The thermal decomposition mechanism of arabinofuranose as hemicellulose model compound was investigated by using density functional theory methods M062X with the 6–31++G(d,p) basis set. Five possible pyrolytic reaction pathways were proposed and the standard kinetic parameters in all reaction pathways were calculated. In reaction pathway (1), arabinofuranose is transformed to acyclic containing-carbonyl isomer through a ring-opening reaction and the isomer further decomposes through five possible pyrolysis reaction pathways (1-1) ∼ (1-5). Reaction pathway (2) describes the evolutionary process of formic acid and reaction pathways (3)–(5) describe the formation process of furanones. The calculation results show that reaction pathways (1-2), (1-4) and (5) are the major reaction channels and reaction pathways (1-1), (1-5), and (2)–(4) are the competitive reaction channels in pyrolysis of arabinofuranose.

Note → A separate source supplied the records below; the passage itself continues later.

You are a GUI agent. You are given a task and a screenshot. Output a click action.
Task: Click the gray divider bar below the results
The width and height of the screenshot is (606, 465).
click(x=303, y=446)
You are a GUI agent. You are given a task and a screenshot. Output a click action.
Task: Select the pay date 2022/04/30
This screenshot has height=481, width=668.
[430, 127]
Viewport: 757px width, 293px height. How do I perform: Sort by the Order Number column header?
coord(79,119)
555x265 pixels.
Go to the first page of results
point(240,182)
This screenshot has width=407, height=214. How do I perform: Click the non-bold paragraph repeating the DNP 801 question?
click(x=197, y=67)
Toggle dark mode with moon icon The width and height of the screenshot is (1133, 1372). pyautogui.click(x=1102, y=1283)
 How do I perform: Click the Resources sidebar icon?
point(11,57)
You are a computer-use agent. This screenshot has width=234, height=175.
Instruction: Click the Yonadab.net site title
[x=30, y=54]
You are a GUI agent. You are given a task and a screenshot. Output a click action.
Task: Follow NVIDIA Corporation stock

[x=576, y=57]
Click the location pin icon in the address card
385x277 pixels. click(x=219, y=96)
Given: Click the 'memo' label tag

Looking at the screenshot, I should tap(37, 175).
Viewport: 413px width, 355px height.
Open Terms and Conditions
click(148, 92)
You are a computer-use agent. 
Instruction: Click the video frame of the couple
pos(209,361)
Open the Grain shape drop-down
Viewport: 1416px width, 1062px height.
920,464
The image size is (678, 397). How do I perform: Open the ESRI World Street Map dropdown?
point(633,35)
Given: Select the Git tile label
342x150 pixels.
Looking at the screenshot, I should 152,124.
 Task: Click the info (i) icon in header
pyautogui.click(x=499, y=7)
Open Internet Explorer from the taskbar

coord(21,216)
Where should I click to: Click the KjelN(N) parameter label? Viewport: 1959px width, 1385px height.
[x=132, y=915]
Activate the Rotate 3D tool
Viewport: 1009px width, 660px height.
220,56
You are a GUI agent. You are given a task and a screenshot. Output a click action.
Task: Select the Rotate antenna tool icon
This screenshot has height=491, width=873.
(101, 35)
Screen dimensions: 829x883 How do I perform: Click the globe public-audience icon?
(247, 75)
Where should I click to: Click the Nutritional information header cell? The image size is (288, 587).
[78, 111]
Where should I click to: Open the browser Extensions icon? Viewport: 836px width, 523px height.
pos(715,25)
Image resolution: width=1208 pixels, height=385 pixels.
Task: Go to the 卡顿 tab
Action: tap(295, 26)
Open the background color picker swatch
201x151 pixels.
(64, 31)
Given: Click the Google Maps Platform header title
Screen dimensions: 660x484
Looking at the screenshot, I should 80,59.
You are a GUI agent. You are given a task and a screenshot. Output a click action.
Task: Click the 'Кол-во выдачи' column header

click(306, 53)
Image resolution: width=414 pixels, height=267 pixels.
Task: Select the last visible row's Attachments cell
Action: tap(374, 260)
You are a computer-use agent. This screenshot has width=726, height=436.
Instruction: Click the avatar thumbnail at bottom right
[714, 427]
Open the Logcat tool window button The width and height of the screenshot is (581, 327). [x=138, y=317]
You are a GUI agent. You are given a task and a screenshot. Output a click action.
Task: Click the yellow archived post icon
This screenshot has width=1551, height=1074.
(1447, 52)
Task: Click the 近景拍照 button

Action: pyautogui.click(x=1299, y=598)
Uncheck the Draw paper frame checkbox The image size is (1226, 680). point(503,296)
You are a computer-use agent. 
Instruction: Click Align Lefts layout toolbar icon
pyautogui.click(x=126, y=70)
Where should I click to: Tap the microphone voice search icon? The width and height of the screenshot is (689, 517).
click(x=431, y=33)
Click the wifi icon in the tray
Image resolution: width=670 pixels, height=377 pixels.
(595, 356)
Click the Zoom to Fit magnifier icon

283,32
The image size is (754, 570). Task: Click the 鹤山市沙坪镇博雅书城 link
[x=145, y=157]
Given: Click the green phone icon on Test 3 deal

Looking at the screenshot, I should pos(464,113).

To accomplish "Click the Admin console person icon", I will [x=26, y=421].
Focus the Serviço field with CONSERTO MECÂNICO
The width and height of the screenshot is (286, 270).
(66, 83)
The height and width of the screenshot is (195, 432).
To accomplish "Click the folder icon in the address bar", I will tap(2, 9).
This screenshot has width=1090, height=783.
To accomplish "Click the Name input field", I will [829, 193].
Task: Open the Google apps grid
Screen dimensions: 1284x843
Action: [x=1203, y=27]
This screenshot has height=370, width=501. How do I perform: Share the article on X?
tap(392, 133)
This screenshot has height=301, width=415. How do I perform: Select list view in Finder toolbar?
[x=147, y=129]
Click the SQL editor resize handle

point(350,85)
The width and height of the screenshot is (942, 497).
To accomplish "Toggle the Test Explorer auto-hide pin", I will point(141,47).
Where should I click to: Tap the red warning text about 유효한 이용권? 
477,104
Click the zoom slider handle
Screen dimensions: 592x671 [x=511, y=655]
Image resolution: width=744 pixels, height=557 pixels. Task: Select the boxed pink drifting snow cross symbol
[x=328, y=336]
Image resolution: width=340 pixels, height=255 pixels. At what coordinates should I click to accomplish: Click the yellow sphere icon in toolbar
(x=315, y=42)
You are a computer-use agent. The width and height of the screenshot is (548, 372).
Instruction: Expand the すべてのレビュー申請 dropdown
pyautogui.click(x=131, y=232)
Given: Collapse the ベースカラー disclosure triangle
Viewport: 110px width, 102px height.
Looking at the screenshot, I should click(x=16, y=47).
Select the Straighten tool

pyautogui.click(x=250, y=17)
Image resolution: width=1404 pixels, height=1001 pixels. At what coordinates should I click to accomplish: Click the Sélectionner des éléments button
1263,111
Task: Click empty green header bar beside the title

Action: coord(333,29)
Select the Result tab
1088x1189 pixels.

The major pyrolysis products are low molecular products such as glycolaldehyde 4, acetaldehyde 12, 2-furaldehyde 20, 2-hydroxy-5-hydroxymethyl-furan-3-one 38 and CO. The main competitive products are formaldehyde, formic acid, ethanediol 5, acetol 9, 5-hydroxymethyl-furan-3-one 33, 5-hydroxymethyl-furan-2-one 36, CO2, H2, and so on.